Die Note stellt klar, dass der Papst bei der Aufhebung der Exkommunikation nichts von Richard Williamsons skurrilen Äußerungen gewusst habe. Und sie widerspricht der Behauptung, Benedikt XVI. habe einen Holocaust-Leugner als katholischen Bischof "rehabilitiert": Williamson werde erst dann eine Funktion in der katholischen Kirche erhalten können, wenn er öffentlich und unmissverständlich seine Aussagen zum Holocaust widerrufen hat. Im übrigen bleibt er - ebenso wie die drei anderen lefebvrianischen Bischöfe - so lange suspendiert, bis sie das gesamte Zweite Vatikanische Konzil (1962-1965) und die Lehre aller nachfolgenden Päpste anerkannt haben. Dazu zählen ausdrücklich auch die von den Lefebvrianern oft geschmähten Konzilspäpste Johannes XXIII. und Paul VI.

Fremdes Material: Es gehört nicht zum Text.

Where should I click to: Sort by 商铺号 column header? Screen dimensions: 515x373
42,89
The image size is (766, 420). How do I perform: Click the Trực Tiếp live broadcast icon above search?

Die Note des Staatssekretariates enthält in der Sache wenig Neues - aber sie präzisiert und antwortet auf Missverständnisse. Im Prinzip waren die Bedingungen für eine Rückkehr der Lefebvrianer klar. Jedoch legten die Betroffenen die geforderte Annahme des Konzils auf höchst eigenwillige Art aus, bis hin zum Ausspruch eines der vier Bischöfe, der Vatikan müsse sich nun zu ihnen bekehren. Williamson selbst hat sich zwar beim Papst entschuldigt, aber mit keinem Wort seine Leugnung des Holocaust erwähnt.
Neben inhaltlicher Präzisierung demonstriert die Note vor allem Klarheit gegenüber dem Verdacht eines vatikanischen Kompetenz-Wirrwarrs. Bislang vermuteten manche einen Alleingang des kolumbianischen Kurienkardinals Dario Castrillon Hoyos (der an der Spitze der Kommission "Ecclesia Dei" steht, die für die Betreuung der rückkehrwilligen Lefebvrianer zuständig ist), vorbei an vatikanischen Dienstwegen und Kontrollmechanismen.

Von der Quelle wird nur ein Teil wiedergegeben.